Patrik Karlson plays a lonely and depressed widower, Robert Ford, whose wife and son were killed in a suspicious car accident that is currently under investigation by the insurance company and police. When he is not busy cooking and eating eggs – whether this is meant to be indicative of Ford’s dullness or whether it has some deeper symbolic meaning is anyone’s guess – Ford spends most of his time in the basement among a tangle of wires and gadgets, where he conducts research into sound waves together with Sinus-San (Erik Börén), who he speaks with via radio. He means to find a treatment for a mysterious self-diagnosed “sound allergy”.

One day Ford discovers that a combination of low frequency oscillations (the LFO of the title) appear to have an hypnotic effect. When a young and attractive couple move in next door, Ford uses them as experimental guinea pigs for his discovery. During coffee with neighbours Simon (Per Löfberg) and Clara (Ahnna Rasch) he slips out of the room, puts on a pair of headphones, then switches on the sound oscillations. Returning, he instructs Simon to come round and wash his windows, and tells Clara that she has started to find him rather attractive. It works, and after further successes Ford breaks into his neighbours’ home and installs sound equipment so that he can direct their lives from his own house. Before long Ford is regularly having sex with Clara, whilst Simon is alternately relegated to the roles of obedient child and butler.

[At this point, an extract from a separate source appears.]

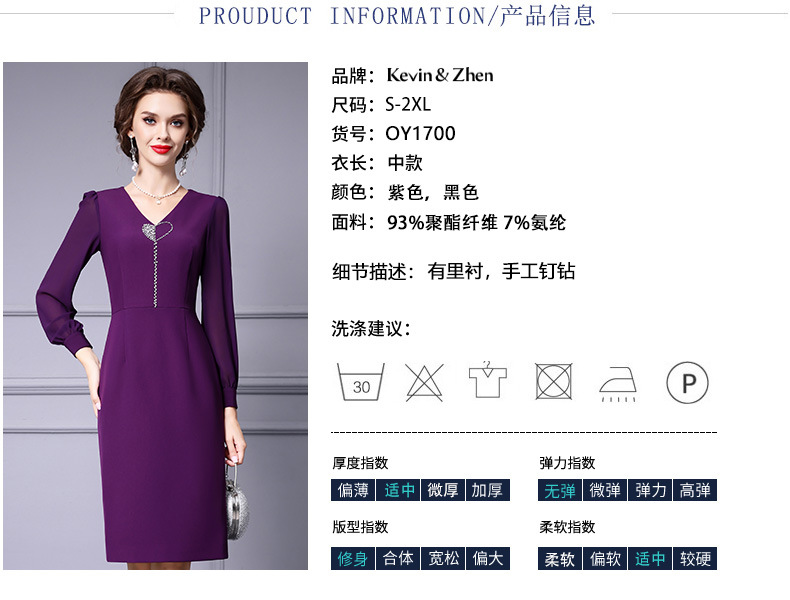Click the 30-degree wash tub icon
Viewport: 790px width, 600px height.
pyautogui.click(x=360, y=382)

However, despite the success of the experiment things do not go smoothly for Ford. Sinus San turns up to accuse Ford of cutting him out of the work they had been developing together, and threatening to derail his project.  The police show up looking for the neighbours, who have been reported missing. A representative of the insurance company also calls by as part of their ongoing investigation into the car crash that killed Ford’s wife and son. Ford deals with these unwelcome visitors (Or are they figments of Ford’s imagination? A reference to Magritte’s Ceci n’est pas une pipe early on may be a clue**) the same way – by hypnotising them. But there is one visitor that Ford cannot dismiss so readily. At regular intervals the apparition of Ford’s dead wife appears to him, possibly as a ghost but more likely a manifestation of his own unconscious mind and conscience. She reminds him to take his medications, accuses him of causing her fatal car crash, and castigates him about the unethical nature of his sound experiment.

At one level, LFO is a warning about the way that technology can be exploited to satisfy our baser natures. At another level this is simply a very funny science fiction farce. Patrik Karlson’s doleful depiction of Robert Ford beautifully captures this misfit’s depression, but also makes the comic moments all the funnier. The subjects of Ford’s hypnotic suggestion, and especially Per Löfberg and Ahnna Rasch, are terrific at switching between their non-hypnotised and hypnotised selves with just a slight change of facial expression. The fact that the entire movie takes place within interior environments, and with no whizz-bang special effects, is a perfect demonstration, if demonstration is needed, that it is imagination and writing that are at the heart of all good filmmaking.

I don’t want to give a spoiler here, but the end of the film is a startling and hilarious delight.

Rating: 10/10

** I tweeted Antonio Tublén about the pipe image; he said in fact it wasn’t a deliberate reference to Magritte’s painting, though he was playing throughout the film with what’s real or not.